As an animal, koala food is still animal food, so casting still works. It is only the upcasting that can fail. But that is true in general(we can't cast all animals to Koala's... and similarly we can't cast all animal food to all Koala food). D's cast will only enforce one side because he does not have the logic deal with dependent parallel types.

This is a very natural thing to do. Haskell can handle these situations just fine. With D, and it's inability to specify the relationship dependencies, it does not understand that things are more complex.

Hence we can, in D, put any type of food in Koala in violation of the natural transformations we want:

(cast(Animal)koala).food = catFood;

This is a violation of the structure but allowable in D due to it not being informed we cannot do this. If we had some way to specify the structure then it would result in a runtime error(possibly compile time if it new koala was a Koala and could see that we are trying to assign catFood to a KoalaFood type).

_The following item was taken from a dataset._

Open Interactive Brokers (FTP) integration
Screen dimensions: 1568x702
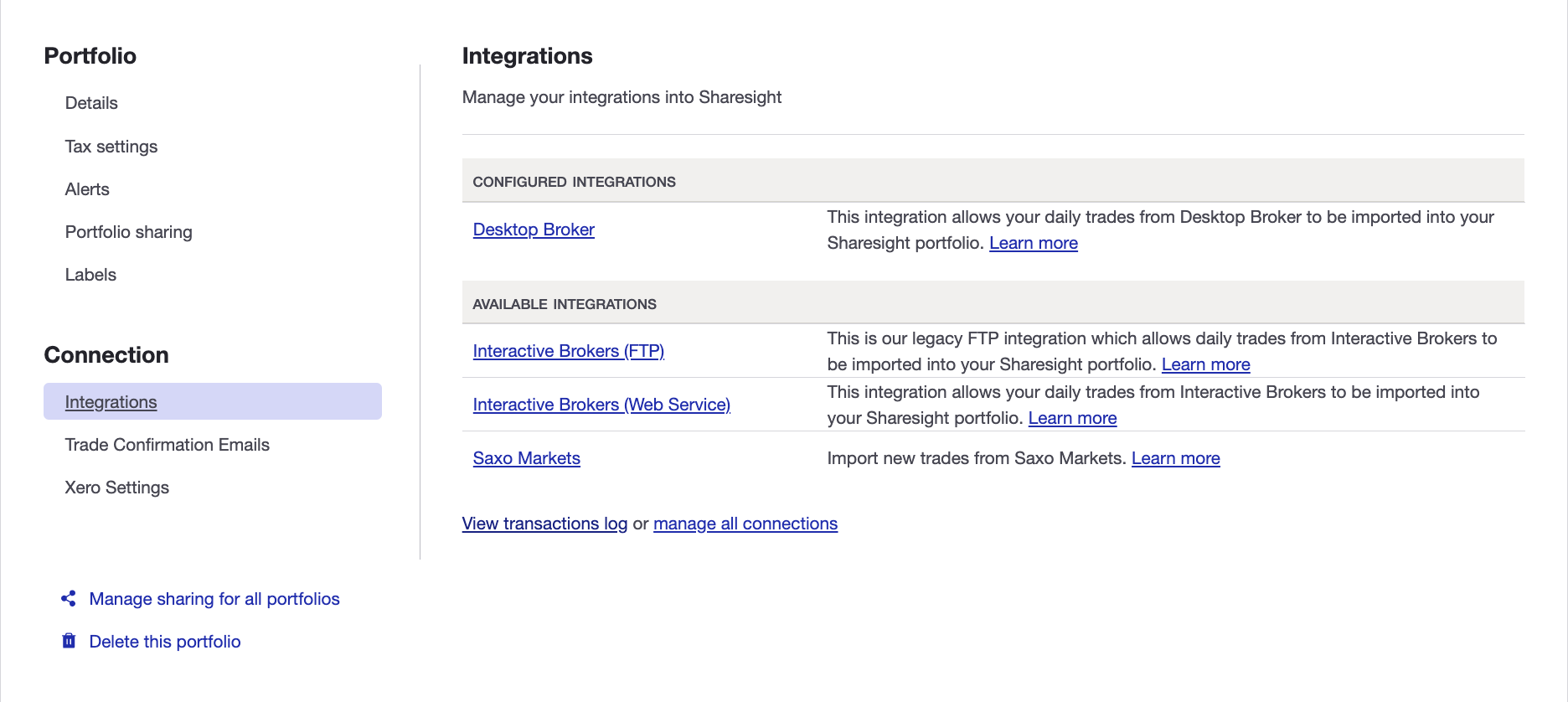pos(568,351)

auto a = (cast(Animal)koala);
a.food = someFood;
auto k = cast(Koala)a;
k.food =?= someFood; // error

of course, if cast worked using deeper structural logic then k.food would be null or possibly k would be null(completely invalid cast).

You have to realize that I am talking about applying constraints on the type deduction system that do not already exist but that actually make sense.

If you wanted to model the animal kingdom and made a list of all the animals and all the food they ate, there would be relationships. Some animals will eat just about anything while others will eat only one thing.

Animals                Foods
 ...                    ...

If you were to model this in using classes you would want some way to keep some consistency.

If you do

class Animal
{
    Food food;
}

class Koala : Animal
{

}


Then Koala allows *any* food... then you have to be careful of sticking in only koala food! But if we *could* inform the compiler that we have an additional constraint:

class SmartKoala : Animal
{
    KoalaFood : Food food;
}


then SmartKoala will be able to prevent more compile time errors and enforce the natural inherence relationship that exists between animals on food.

We can do this with properties on some level

class Animal
{
    @property void food(Food food);
}

class SemiSmartKoala : Animal
{
override @property void food(Food food) { if (!is(typeof(food) == KoalaFood)) throw ... }
}


This, of course, only saves us at runtime and is much more verbose and is not really naturally constraining dependencies.